Given this reality that our military dominance can and will extend for some considerable time to come, provided we are prepared to use it, why then is a re-examination of American defense posture and doctrine important? The answers to this question involve (1) the changing nature of the domestic and international environments; (2) the complex nature of resolving inter and intra-state conflict that falls outside conventional war, including peacekeeping, and countering terrorism, crime, and the use of weapons of mass destruction; (3) resource constraints; (4) defense infrastructure and technical industrial bases raised on a large, continuous infusion of funding now facing a future of austerity; and (5) the vast uncertainties of the so-called social, economic, and information revolutions that could check or counter many of the nation's assumptions as well as public support currently underwriting defense.
It is clear that these so-called grey areas involving non-traditional Operations Other Than War (OOTW) and law enforcement tasks are growing and pose difficult problems and challenges to American military forces, especially when and where the use of force may be inappropriate or simply may not work. The expansion of the role of UN forces to nation-building in Somalia and its subsequent failure comes to mind as an example of this danger. It is also arguable that the formidable nature and huge technological lead of American military capability could induce an adversary to move to a strategy that attempted to circumvent all this fighting power through other clever or agile means.
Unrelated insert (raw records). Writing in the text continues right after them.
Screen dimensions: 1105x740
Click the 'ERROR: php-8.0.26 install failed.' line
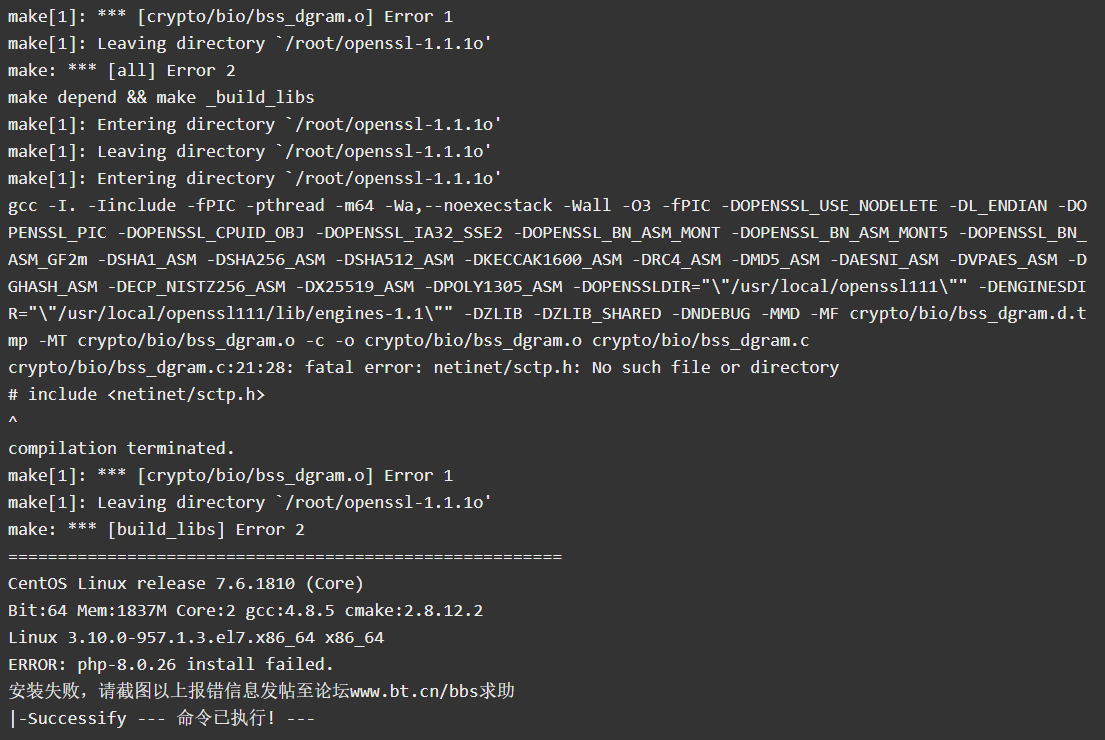pyautogui.click(x=171, y=664)
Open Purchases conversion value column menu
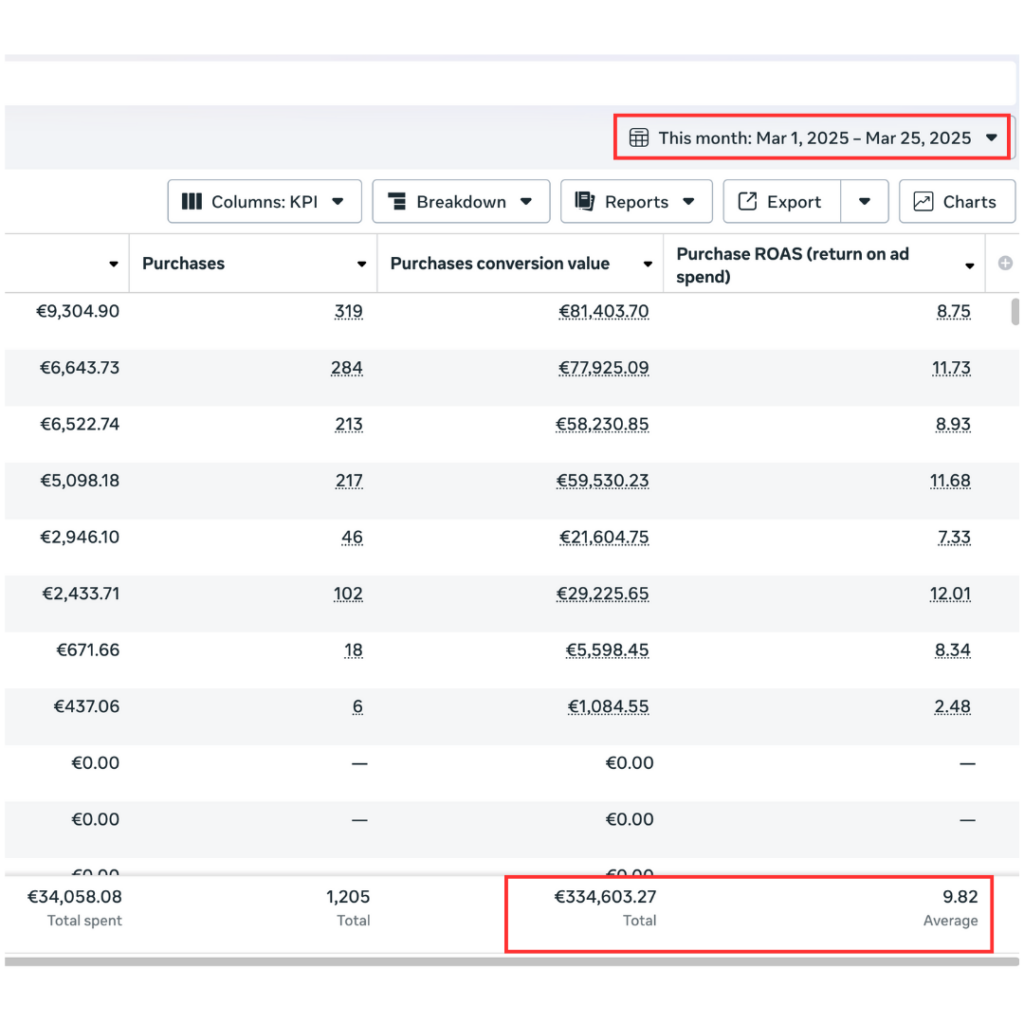Viewport: 1024px width, 1024px height. coord(648,265)
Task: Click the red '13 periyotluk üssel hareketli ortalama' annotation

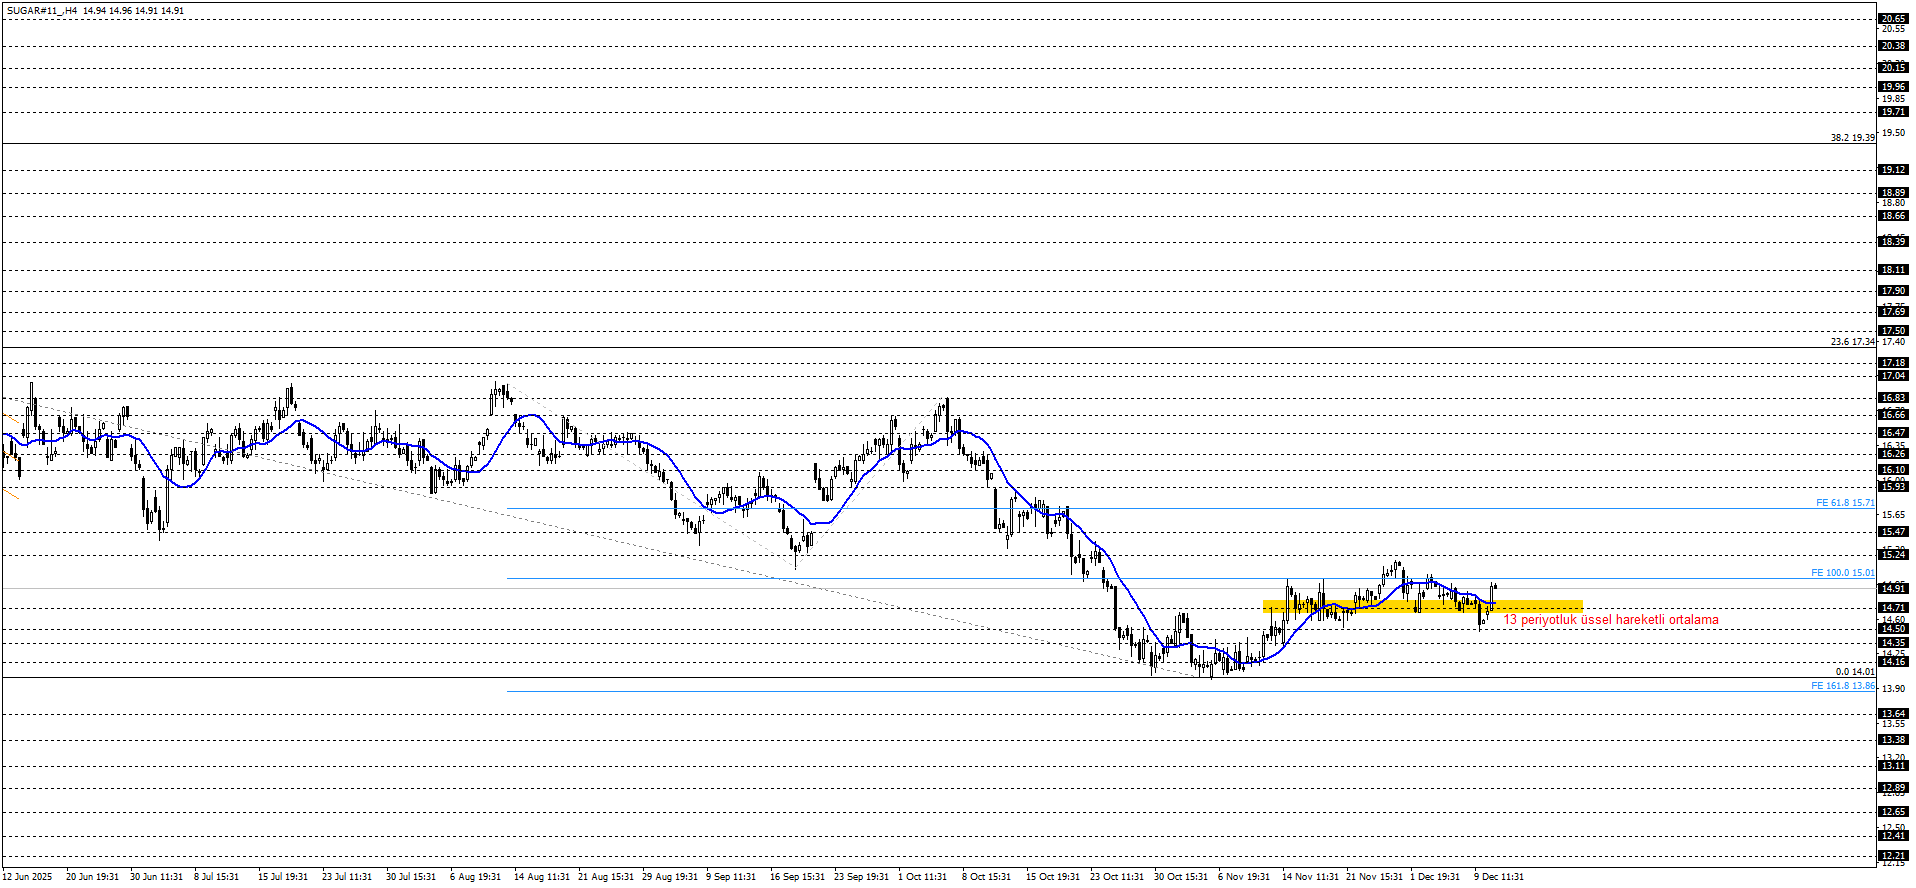Action: pyautogui.click(x=1610, y=620)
The Vietnam War is a grim reminder of the political nature of conflict and how our power was once outflanked. Training, morale, and readiness to fight are perishable commodities requiring both a generous expenditure of resources and careful nurturing.
Thus, the greatest constraints today to retaining the most dominant military force in the world, paradoxically, may be in overcoming the inertia of this success. We may be our own worst enemy.
During the Cold War when the danger was clear, the defense debate was often fought over how to balance the so-called "strategy-force structure-budget" formula. Today, that formula has expanded to include "threat, strategy, force structure, budget, and infrastructure." Without a "clear and present danger" such as the Axis Powers in 1941 or, later, the Soviet Union to coalesce public agreement on the threat, it is difficult to construct a supporting strategy that can be effective either in setting priorities or objectives. Hence, today's "two war" or two nearly simultaneous Major Regional Contingency (MRC) strategy has been criticized as strategically and financially excessive. As noted by administration officials, the current force structure does not meet the demands of the "two war," MRC strategy and, in any event, the budget will not support the planned force structure. Finally, it is widely recognized that the United States possesses far more infrastructure such as bases and facilities than it needs to support the current force, thereby draining scarce resources away from fighting power. As a result, there is a substantial defense imbalance that will erode fighting power.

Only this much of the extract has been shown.